» **Задание**:
Перепишите без изменений часть отрывка о профессорах университета между словами «Проф. Цветаев в» и «весьма поверхностного учебника.», включая их.

» **Приведённый отрывок**:
....

Дмитрий Матвеевич Перевощиков – выдающийся русский ученый, астроном и математик, преподавал в университете с 1818 г., а с 1848 по 1851 г. был его ректором. У Лермонтова имелись все основания войти в число отбираемых Перевощиковым «овец», а не «козлищ», поскольку он серьезно интересовался математикой, в четвертом классе имея по этой дисциплине высший балл. В дальнейшем, учась в школе гвардейских подпрапорщиков, он часто читал книгу Перевощикова «Ручная математическая энциклопедия». Современники утверждали, что «одно время исключительно занимавшийся математикой, приехавши (из Петербурга) в Москву к [А.А.] Лопухину, заперся в комнату и до поздней ночи сидел над разрешением какой-то математической задачи. Не решив ее, Лермонтов, измученный, заснул. Тогда ему приснился человек, который указал ему искомое решение; проснувшись, он тотчас же написал на доске решение мелом».
«Другая личность, глубоко врезавшаяся в моей памяти, – пишет Милютин, – был проф. Сандунов – маленький старичок, ходивший по-старинному в ботфортах, а в холодное время надевавший сверх форменного вицмундира синюю суконную куртку. Сандунов в прежнее время служил в Сенате обер-секретарем и славился как опытный и ловкий делец; достигнув чина действительного статского советника, он держал себя гордо, с достоинством относительно начальства и товарищей по университету; с учащимися обращался с некоторою саркастическою взыскательностью, – почему все: и ученики, и преподаватели, и начальство относились к нему с каким-то особенным «решпектом». У нас в пансионе он преимуществен но занимался практически судопроизводством и делопроизводством, т. е. заставлял нас знакомиться с сенатскими делами, писать деловые бумаги и т. п. Занятия эти могли бы приносить пользу в применении на службе и в жизни, если б на них уделялось несколько более времени, – что было совершенно невозможно при многопредметности и разнообразии нашего учебного курса.
Проф. Цветаев в молодости своей считался одним из передовых ученых; он был из числа тех профессоров, которые в начале царствования императора Александра I прошли через германские университеты и первые внесли в русский учебный мир новейшие приобретения европейской науки. Но мне довелось слушать лекции Цветаева только на склоне его жизни, когда уже не оставалось никаких следов бывшего некогда блестящего профессора: он обрюзг до безобразия, одевался (как и Сандунов) по-старинному, говорил невнятно, захлебываясь, и в своих лекциях держался буквально изданного им весьма поверхностного учебника.

....

» **Выборка данных**:
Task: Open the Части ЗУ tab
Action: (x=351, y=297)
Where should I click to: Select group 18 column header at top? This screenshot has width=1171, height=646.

....

» **Ожидаемый ответ**:
Проф. Цветаев в молодости своей считался одним из передовых ученых; он был из числа тех профессоров, которые в начале царствования императора Александра I прошли через германские университеты и первые внесли в русский учебный мир новейшие приобретения европейской науки. Но мне довелось слушать лекции Цветаева только на склоне его жизни, когда уже не оставалось никаких следов бывшего некогда блестящего профессора: он обрюзг до безобразия, одевался (как и Сандунов) по-старинному, говорил невнятно, захлебываясь, и в своих лекциях держался буквально изданного им весьма поверхностного учебника.